Cette thèse présente les résultats de trois études distinctes, mais complémentaires, ayant tentées de faire la lumière sur la nature, la mesure et le rôle des cognitions qui soutiennent la cyberdélinquance sexuelle. À partir d’un échantillon de soixante interrogatoires policiers de cyberdélinquants sexuels, une analyse thématique de discours a permis d’identifier huit théories implicites partagées par les consommateurs de matériel d’abus sexuels d’enfants et par les auteurs de leurre d’enfants : 1) les délits sexuels ne causent pas de torts aux enfants ; 2) le monde est incontrôlable ; 3) les enfants sont des êtres sexuels ; 4) le droit d’agir à sa guise ; 5) le monde est dangereux ; 6) les enfants sont des partenaires de vie ; 7) l’univers virtuel n’est pas réel et ; 8) l’internet est incontrôlable. Les résultats issus de cette analyse ont servi de base pour le développement, suivant la Théorie classique des tests et la Théorie de la réponse à l’item, du questionnaire psychométrique intitulé Cognitions sur les crimes sexuels sur l’internet (C-CSI), lequel a été validé auprès d’un échantillon indépendant constitué de 241 délinquants sexuels en ligne et avec contact ainsi qu’auprès de délinquants non sexuels. L’examen de l’échelle a révélé d’excellentes propriétés psychométriques, incluant une vaste gamme d’items représentant un continuum de difficulté à être en faveur des cognitions soutenant la cyberdélinquance sexuelle, en plus d’une bonne capacité à discriminer parmi les sous-groupes de délinquants. La troisième étude visait à examiner l’association de ces cognitions, combinées à la sexualité atypique, l’autorégulation problématique et la perception de l’anonymat, à la cyberdélinquance sexuelle commise envers les enfants. Les résultats révèlent que les cognitions soutenant les comportements sexuels en ligne sont associées à la cyberdélinquance sexuelle, alors que les cognitions soutenant l’agression sexuelle sont associées à la commission de délits sexuels commis avec contact envers les enfants. De plus, les résultats indiquent que les cognitions modèrent la relation entre la préoccupation sexuelle et la cyberdélinquance sexuelle chez les hommes fortement préoccupés par la sexualité.

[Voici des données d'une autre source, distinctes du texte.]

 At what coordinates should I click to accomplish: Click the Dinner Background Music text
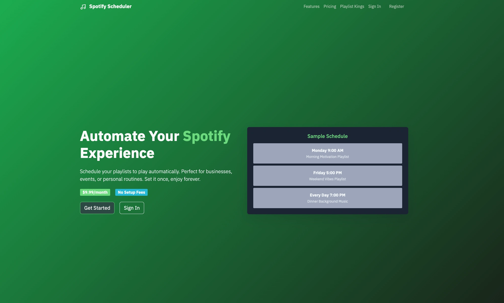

Les résultats issus de cette thèse ont de nombreuses retombées, tant pour le bénéfice de la recherche scientifique que pour la pratique clinique. D’abord, cette thèse a permis de contribuer à l’avancement des connaissances concernant la nature des cognitions en identifiant les structures cognitives des cyberdélinquants sexuels liées aux délits des consommateurs de matériel d’exploitation sexuelle d’enfants et des auteurs de leurre d’enfants. Ensuite, elle a fourni le premier outil psychométrique spécifiquement validé pour la mesure des cognitions soutenant la cyberdélinquance sexuelle, lequel permettra entre autres, une mesure du changement en contexte thérapeutique. Enfin, une meilleure connaissance cognitions qui supportent la cyberdélinquance sexuelle contribuera à l’élaboration de meilleures cibles de traitement pour les hommes qui s’engagent dans l’exploitation sexuelle des enfants sur l’internet.